Air conditioning is evil. It’s bad for the environment. Instead it’s better to let thousands die in heat waves.
A 2003 heat wave killed 15,000 people in France. And, in response, the authorities have deployed Chalex, a database of vulnerable people who will get a call offering them cooling advice.
The advice consists of taking cold showers and sticking their feet in saucepans of cold water.
Desperate Frenchmen trying to get into any body of water they can have led to a 30% rise in drownings. The dozens of people dead are casualties of the environmentalist hatred of air conditioners.
Only 5% of French households have air conditioning. Even in response to the crisis, the authorities are only deploying temporary air conditioning to kindergartens.
The 2003 heat wave killed 7,000 people in Germany. And, today, only 3% of German households have air conditioning. Germany’s Ministry of the Environment refused to back air conditioning as a response to global warming.
Temperatures in Dusseldorf hit 105 degrees. Officials in Dusseldorf had recently rejected proposals to install air conditioning systems because they’re bad for the environment.
The climate action head at Germany’s Institute for Applied Ecology explained that air conditioning wouldn’t work because there’s not much wind during heat waves, and the country can’t end reliance on coal and run air conditioners at the same time. You can have air conditioners or save the planet.
But not both.
But not everyone in Europe is ready to die for the environment.
In Spain, AC penetration has reached 41 percent, according to a study last year of homes for sale and rent.
In Spain, researchers determined that deaths related to extreme heat had fallen over four decades despite rising temperatures during that span. One of the reasons? Increased AC use.
Claudia Rojas, a psychologist who lives in Madrid, reasoned that if everybody used the technology, temperatures would only “get worse” because of the emissions. She’s tried to brave the summer by opening the windows at night, taking cold showers, and eating lots of gazpacho.
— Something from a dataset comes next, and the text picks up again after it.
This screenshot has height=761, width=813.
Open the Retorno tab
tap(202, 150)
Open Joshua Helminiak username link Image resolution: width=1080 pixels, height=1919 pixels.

Humanity is choosing survival over the cult of global warming. Cultists however can eat lots of Gazpacho.
This summer, some of the sensitive questions about the AC future fed into a political battle in France, where Marine Le Pen, the top figure in the French far right, called for a “great air-conditioning plan.” Part of the implicit critique is that the left had been valuing environmental concerns over the safety of the country.
Marine Tondelier, meanwhile, head of the Green party, scorned the idea, saying France needed to focus on “greening” cities and making buildings more energy efficient.
A recent leader in the conservative Le Figaro supported air conditioning, but the left-wing Libération newspaper, in response, called AC “an environmental aberration”
It’s time to make environmentalists an aberration.